▶ Given instruction
Copy the data below word for word, starting at the line that contains "The image size is (540, 434)." and ending at the line that contains "[x=490, y=491]", with both of those lines included. Leave the pictures out of your copy.

▶ Material for the task

* * *

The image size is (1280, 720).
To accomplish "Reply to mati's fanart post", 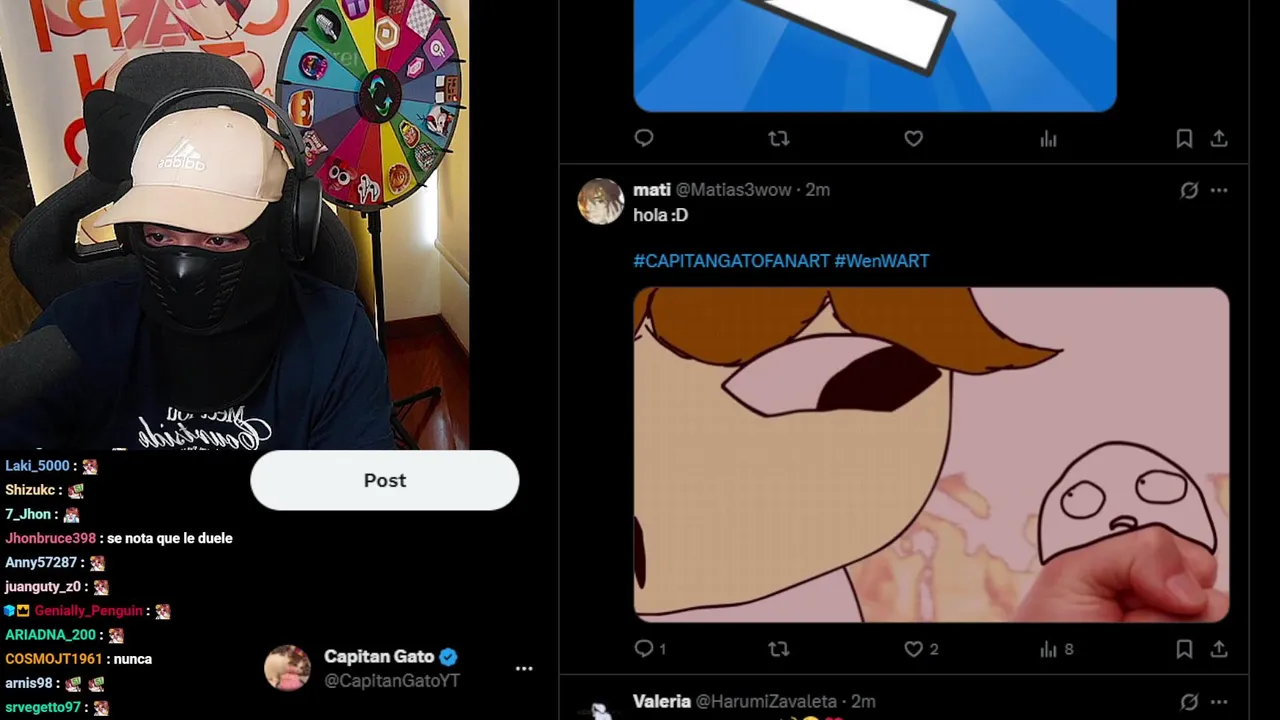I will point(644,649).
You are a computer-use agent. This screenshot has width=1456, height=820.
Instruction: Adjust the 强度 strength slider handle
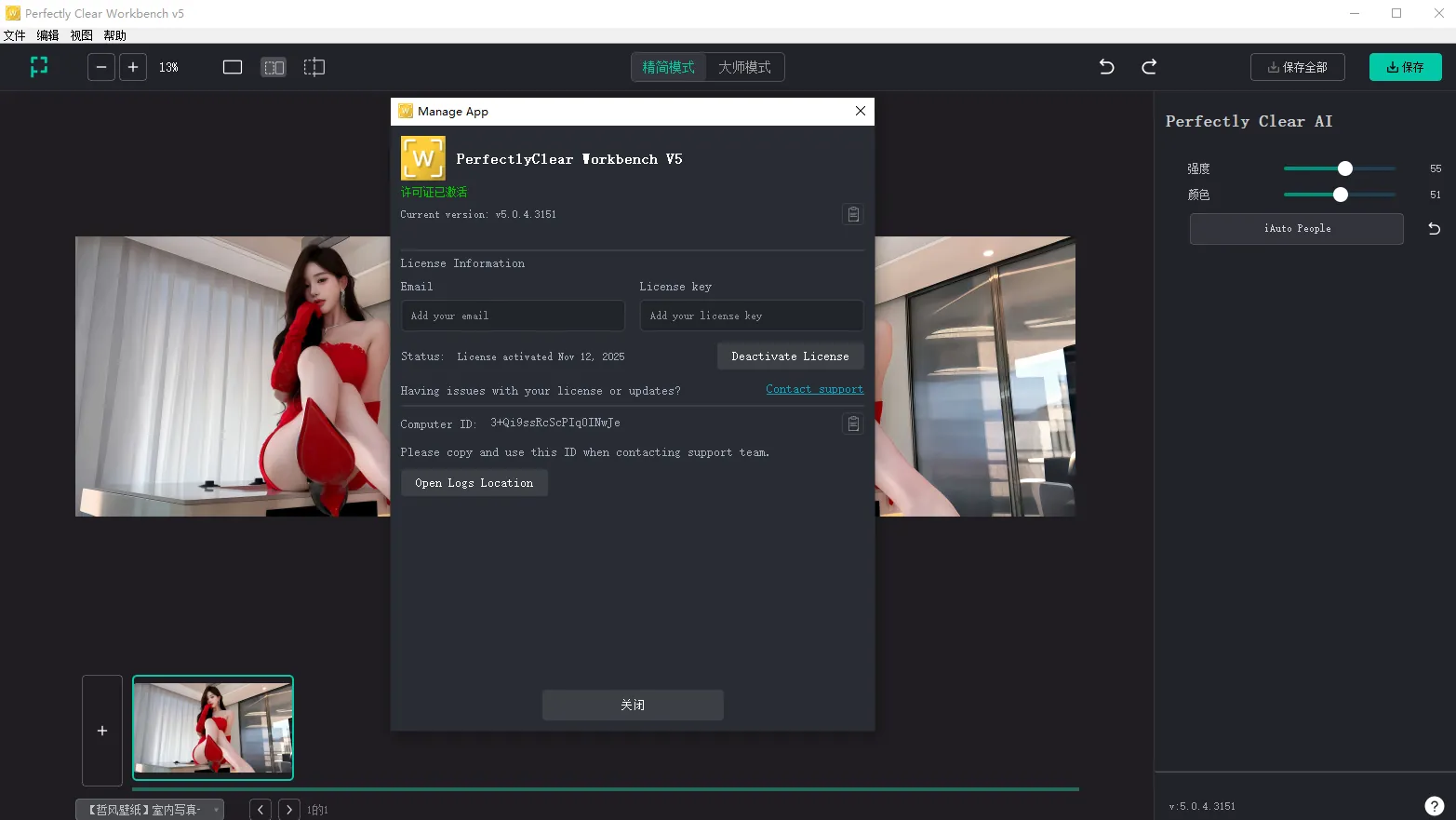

* * *

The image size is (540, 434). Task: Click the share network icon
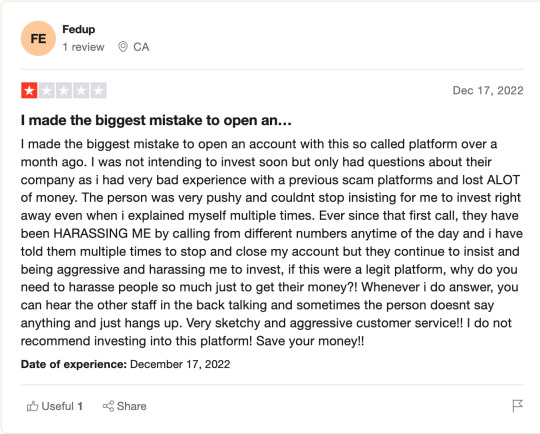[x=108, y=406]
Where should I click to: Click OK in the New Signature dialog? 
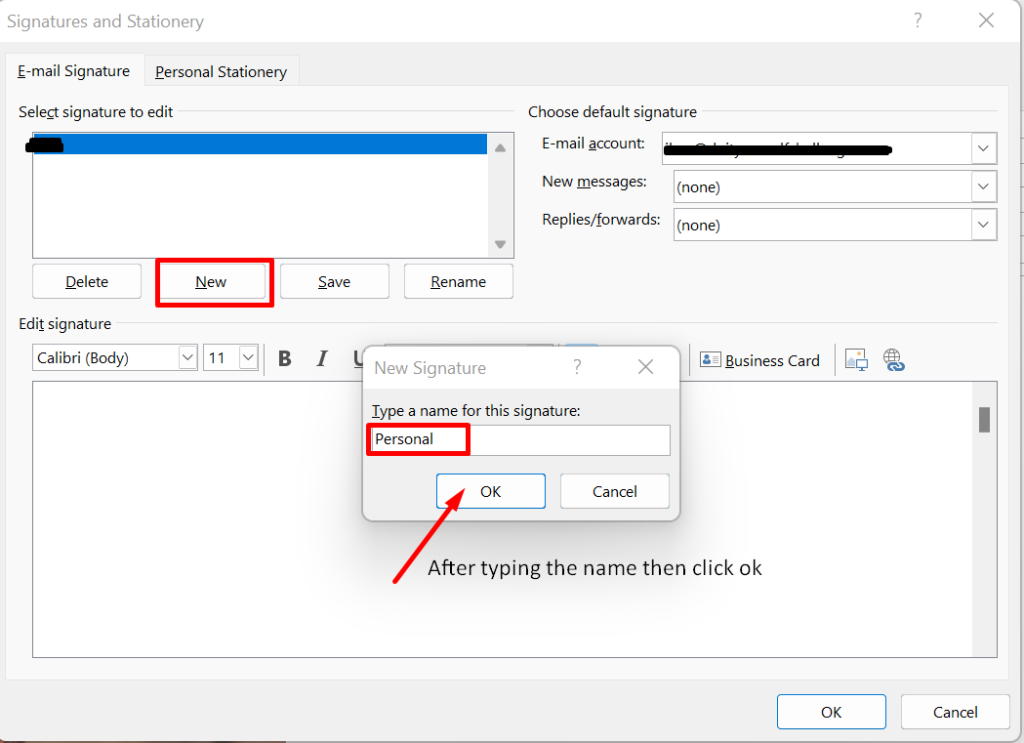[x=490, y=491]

* * *

▶ The result
The image size is (540, 434). Task: Click the share network icon
[x=108, y=406]
Where should I click to: Click OK in the New Signature dialog? 
[x=490, y=491]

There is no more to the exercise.